The various forms of makeup include lipstick and lip gloss and lip pencil used to colour the lips; foundation and powder, used to colour the face, also for lightening and concealing flaws to produce an impression of health and youth; rouge (blush or blusher), used to colour the cheeks and emphasise the cheekbones; mascara used to enhance the eyelashes, eyeliner and eyeshadow, used to colour and emphasise the eyelids (larger eyes compared to face is a sign of youth); and nail polish used to colour the fingernails and toenails.

Concealer is a type of thick opaque makeup used to cover pimples, various spots and inconsistencies in the skin.

Also included in the general category of cosmetics are skin care products. These include creams and lotions to moisturize the face and body, sunscreens and sunblock to protect the skin from damaging UV radiation, and treatment products to repair or hide skin imperfections (acne, wrinkles, dark circles under eyes, etc.).

Cosmetics can also be described by the form of the product, as well as the area for application. Cosmetics can be liquid or cream emulsions; powders, both pressed and loose; dispersions; and anhydrous creams or sticks.

Chemical and surgical procedures can also be used for cosmetic effect. Many techniques, such as microdermabrasion and chemical or physical peels, remove the oldest, top layers of skin cells. The younger layers of skin left behind often appear more plump, youthful, and soft. Permanent application of pigments (tattooing) is also used cosmetically.

Ingredients

The Romans and ancient Egyptians used cosmetics containing mercury.

The ingredients of modern cosmetics may also surprise those who use them: Lipstick, for example, can contain the shimmery substance of fish scales called “pearl essence”. Pearl essence is obtained primarily from herring and is one of many by-products of large-scale commercial fish processing. This is rarely used due to the high cost and extreme fragility of this type of colorant. The primary source of the pearlescent shine used in lipsticks, eyeshadows, and blush is mica, a natural, mined mineral. The mica, which is translucent, is coated with a very thin layer of titanium dioxide. This coating causes colour to appear through interference effects with the mica; varying the thickness of the titanium dioxide changes the colour. [2]

The red color of lipstick can come from iron oxide (rust) or from organic pigments. Typically, the pigment is crushed very finely while being mixed with castor oil. This pigment mixture is then mixed with a wax base to form a finished lipstick. The red color of some eyeshadows is from the dye carmine, made from the crushed bodies of the cochineal insect. This is extremely expensive and is used as rarely as possible. Pure carmine dye is usually more expensive than gold.

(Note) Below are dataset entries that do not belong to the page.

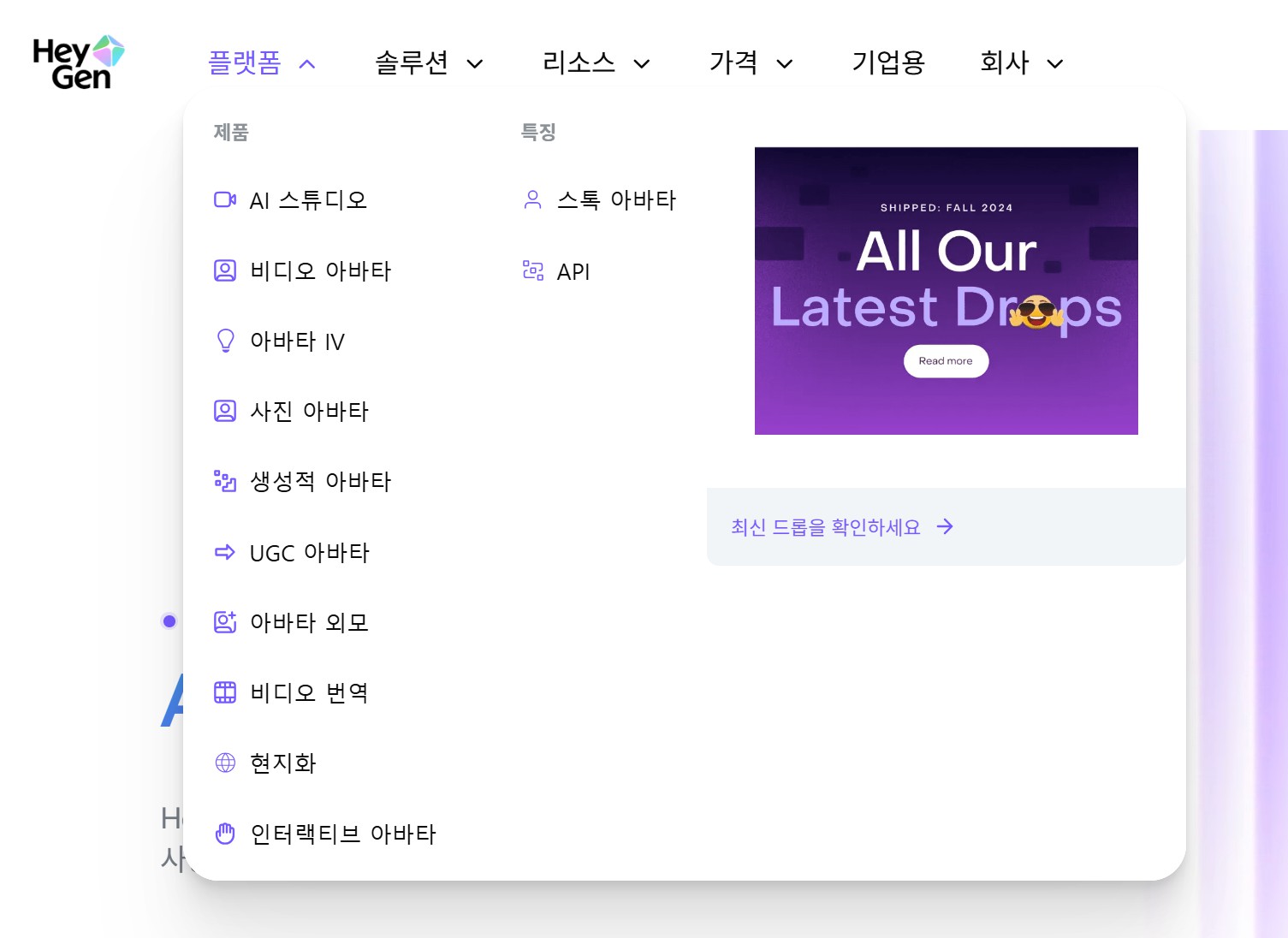1288x938 pixels.
Task: Select the AI 스튜디오 camera icon
Action: [224, 199]
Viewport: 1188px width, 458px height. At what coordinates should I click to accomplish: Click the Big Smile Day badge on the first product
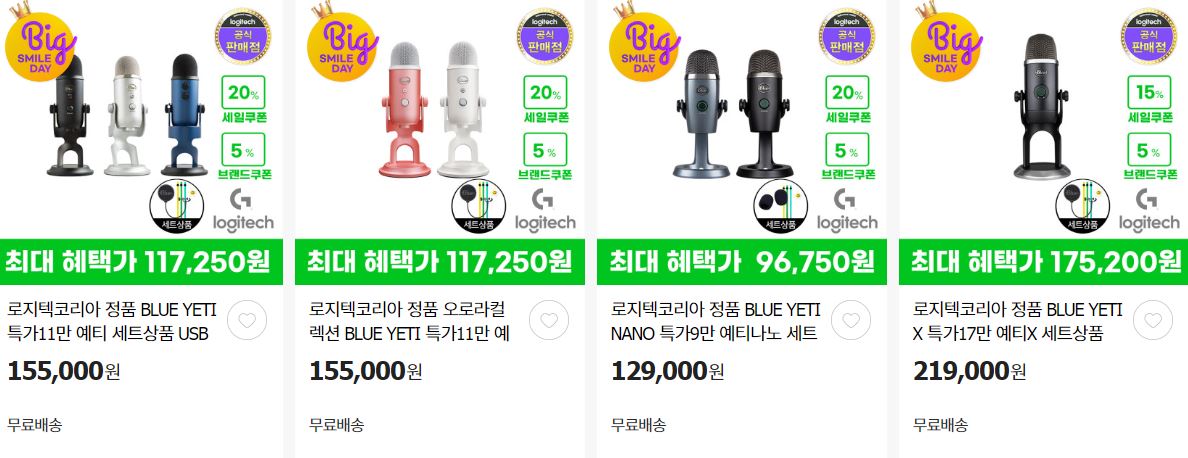tap(41, 44)

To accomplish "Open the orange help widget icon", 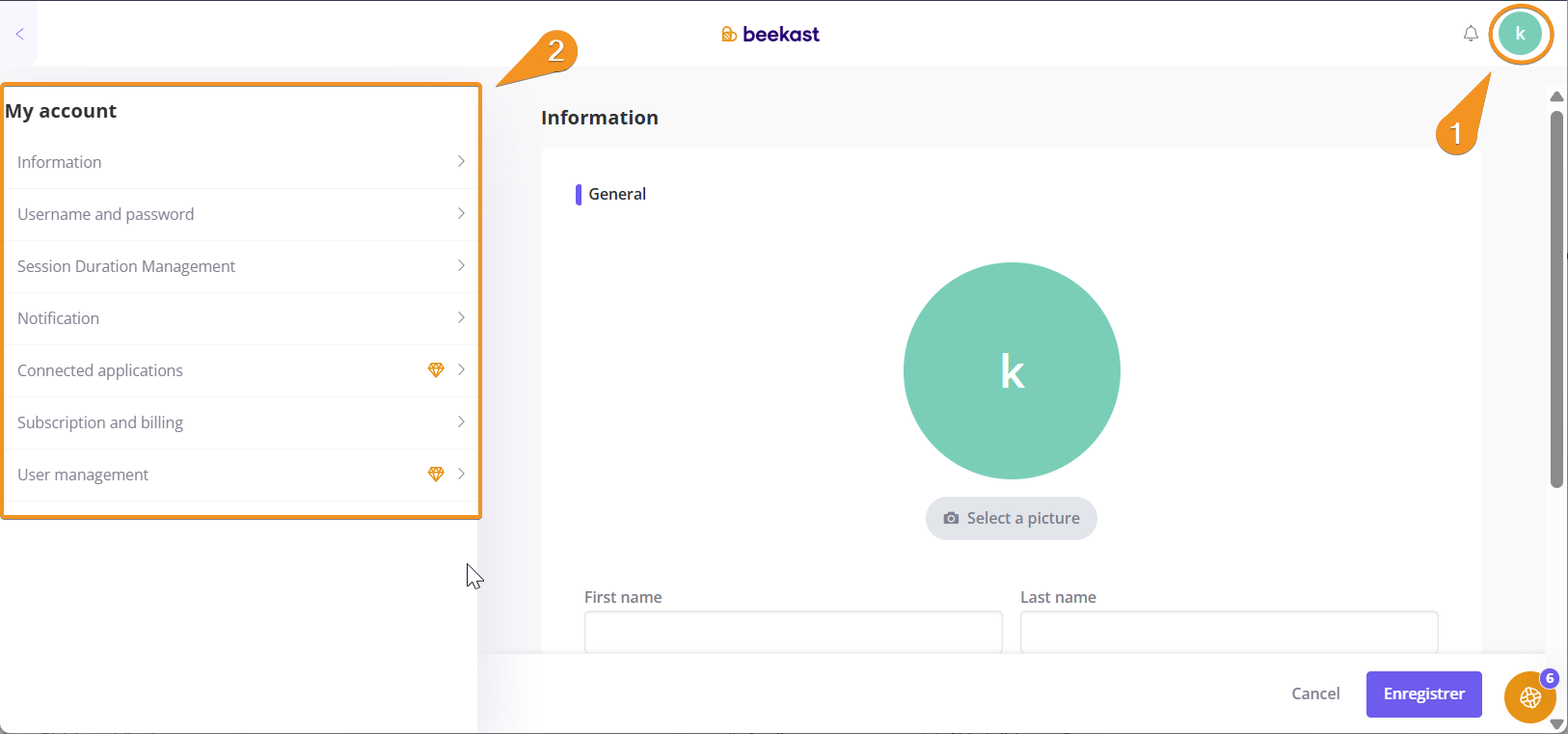I will pos(1529,696).
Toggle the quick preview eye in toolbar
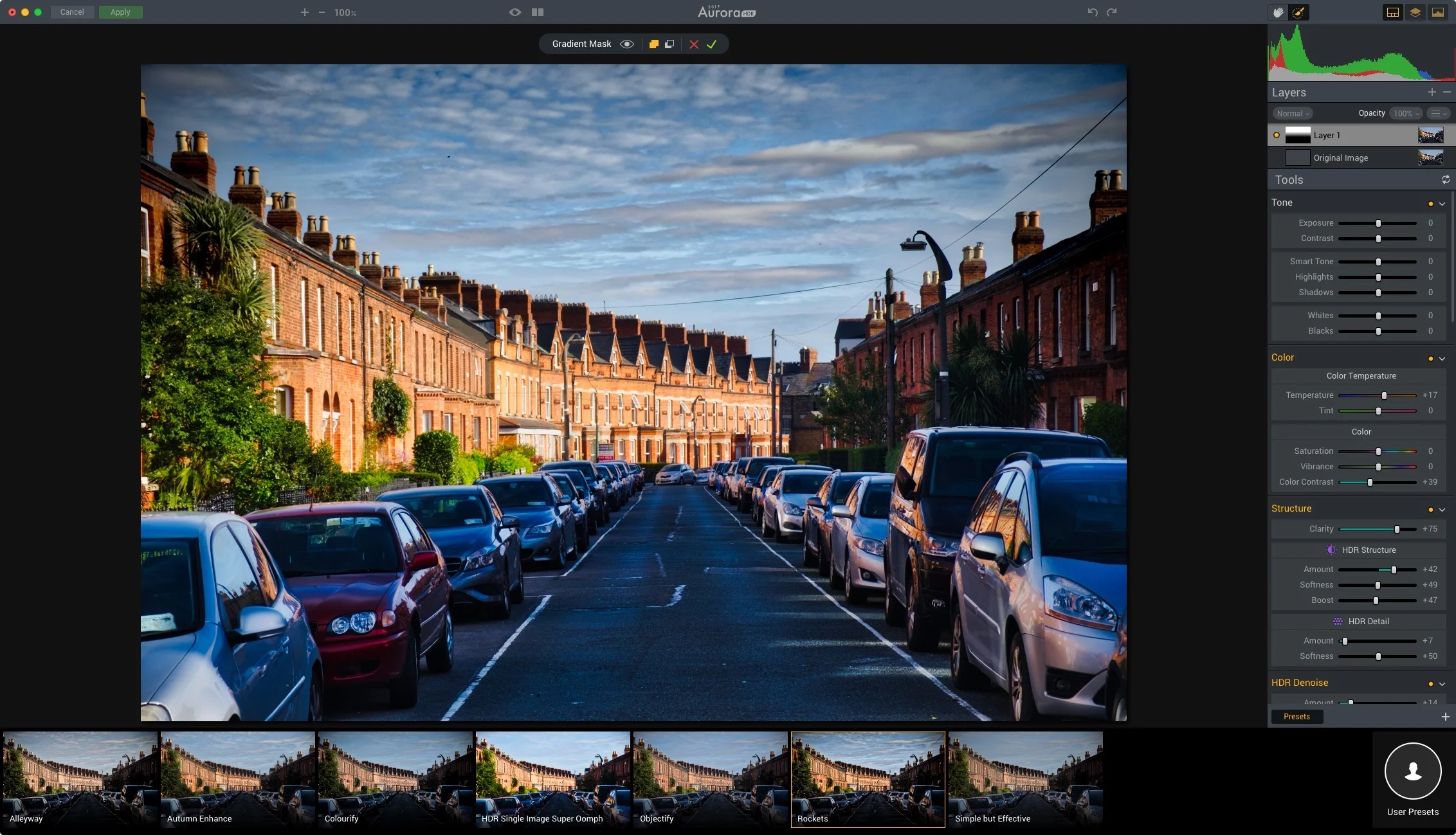This screenshot has height=835, width=1456. point(514,12)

Cosmetic colorants are highly regulated. In the US, the regulating body is the Food and Drug Administration. Each country or group of countries has their own regulatory agency that controls what can go into cosmetics. Many colorants in cosmetics are also used as food dyes.

Pearlescence of solid and liquid mixtures (eg. lipsticks, shampoos and liquid soaps) is achieved by adding a suspension of tiny flakes of a suitable material, often a wax, eg. glycol distearate.